Which of the lines below holds the string "screenshot"? Copy every line that does.

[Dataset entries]
= Beginning of Section =

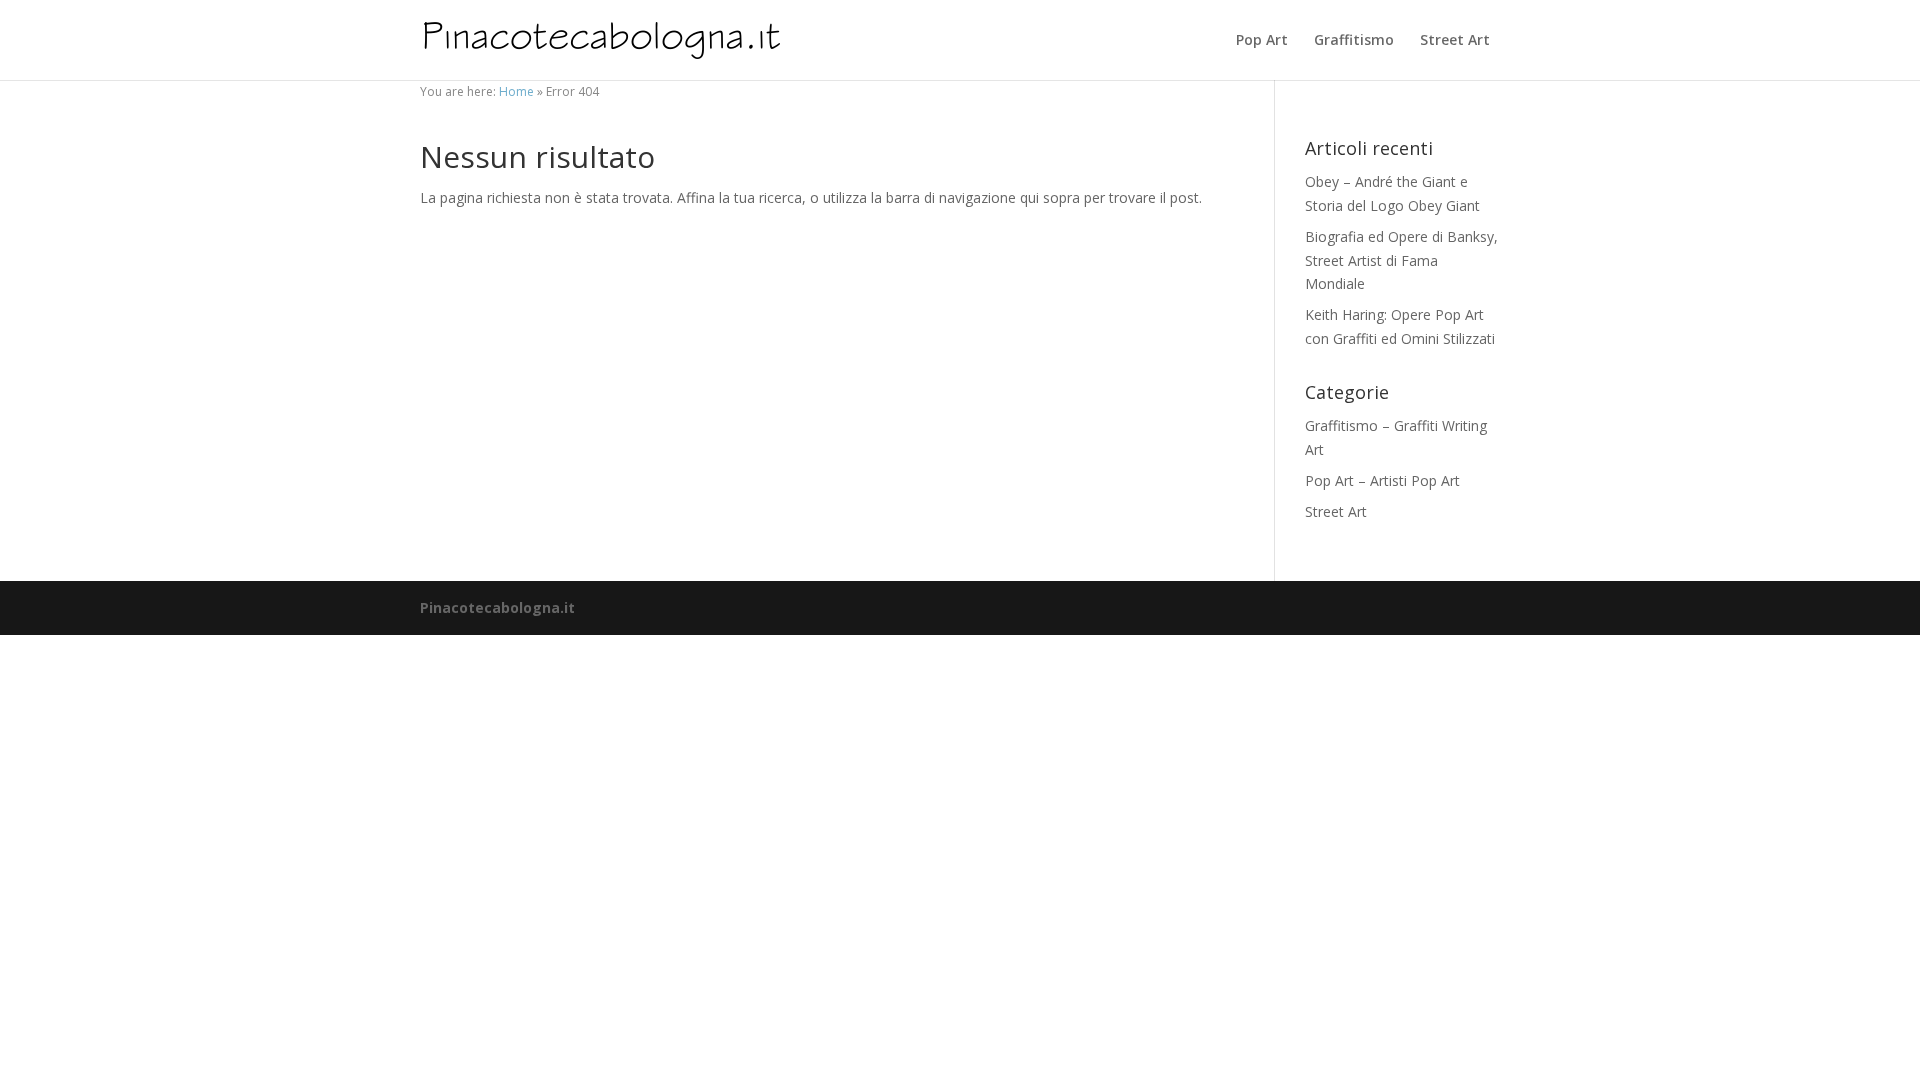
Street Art (1455, 41)
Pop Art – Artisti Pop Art (1382, 480)
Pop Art (1262, 41)
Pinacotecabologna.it (497, 607)
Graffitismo (1354, 41)
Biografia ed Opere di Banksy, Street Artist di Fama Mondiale (1401, 260)
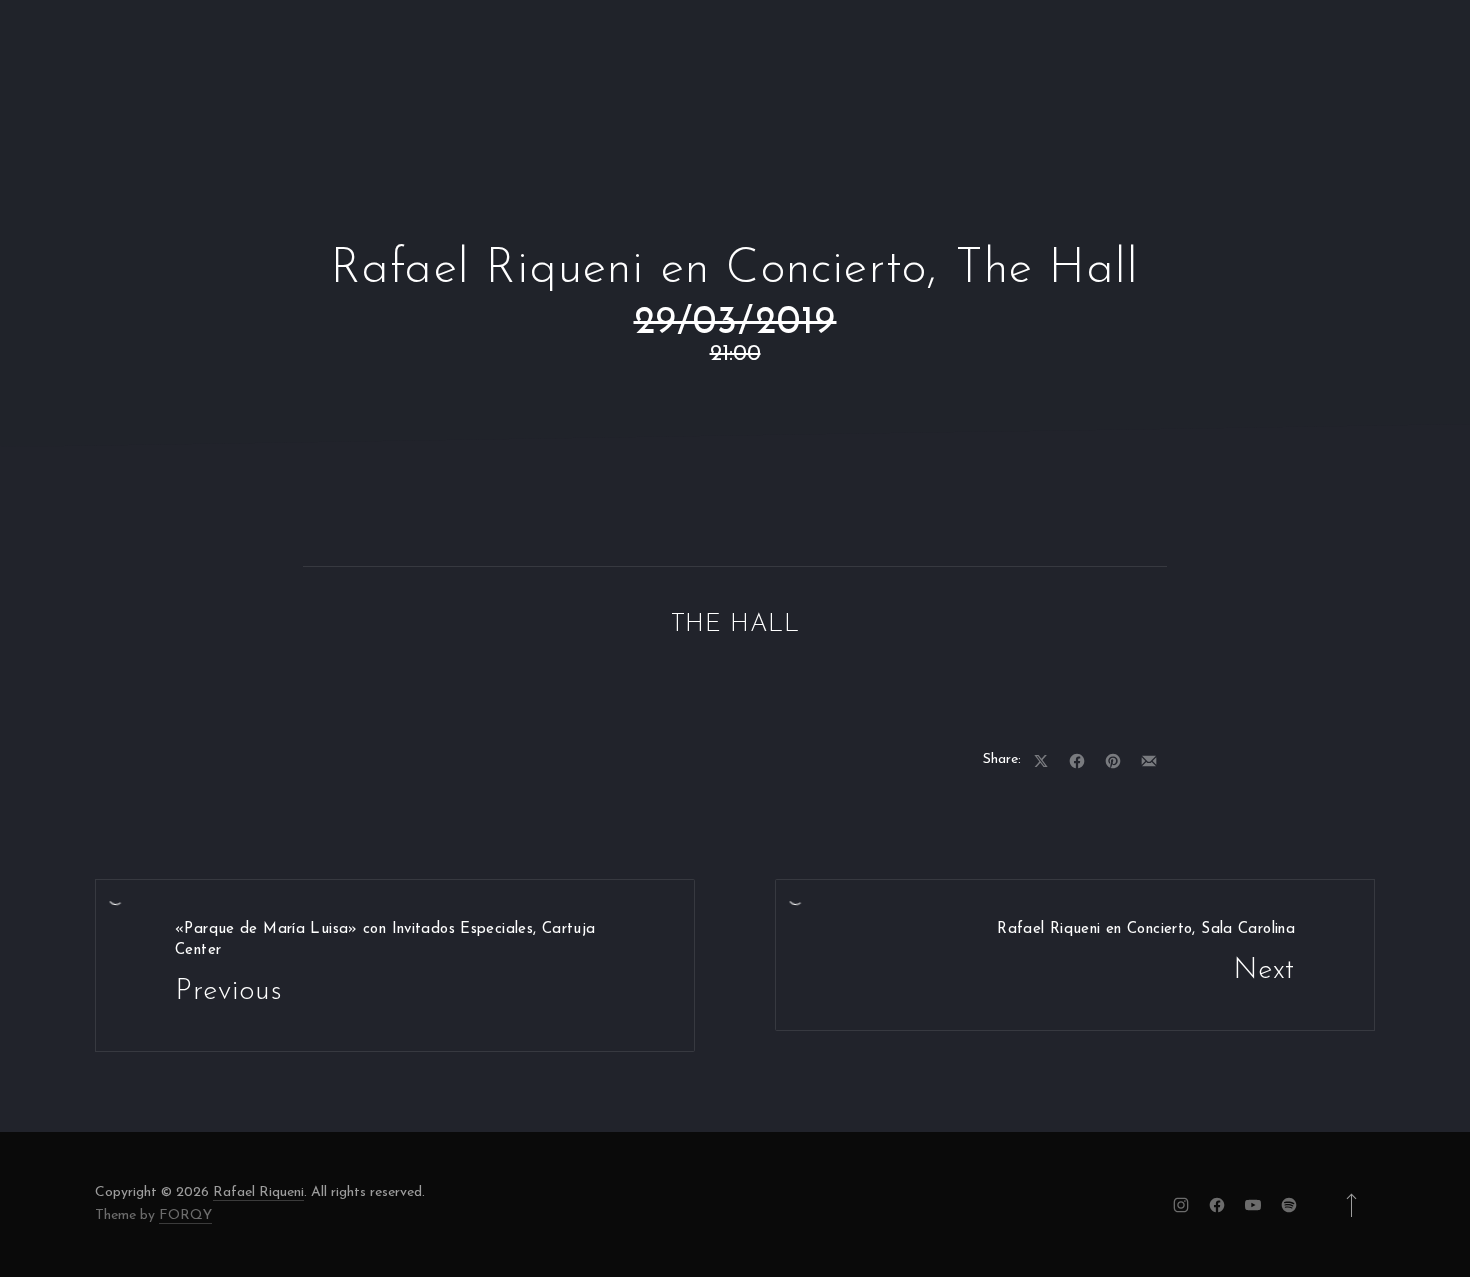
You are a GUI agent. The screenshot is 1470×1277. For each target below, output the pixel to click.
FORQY (185, 1215)
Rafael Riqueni (258, 1192)
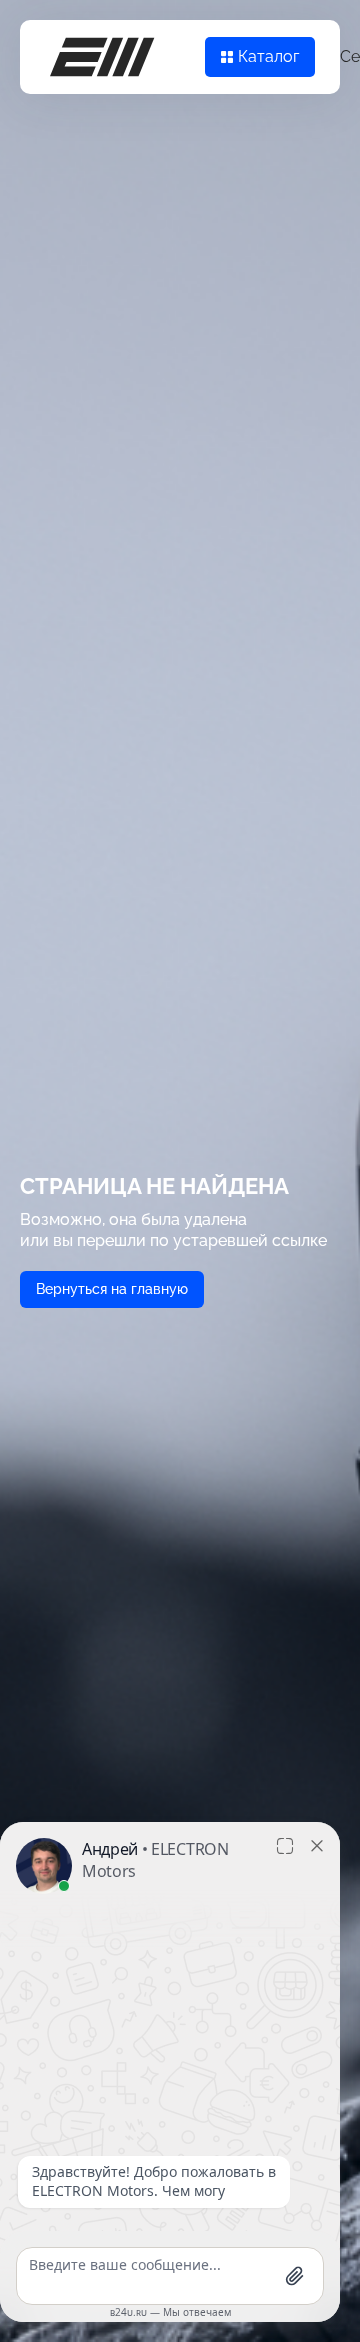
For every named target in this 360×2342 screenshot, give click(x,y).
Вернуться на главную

= End of Section =

THE ANSWER
You are a GUI agent. The screenshot is 1470×1277. For each target below, output the pixel to click.
For every named target in this 360×2342 screenshot, give click(x,y).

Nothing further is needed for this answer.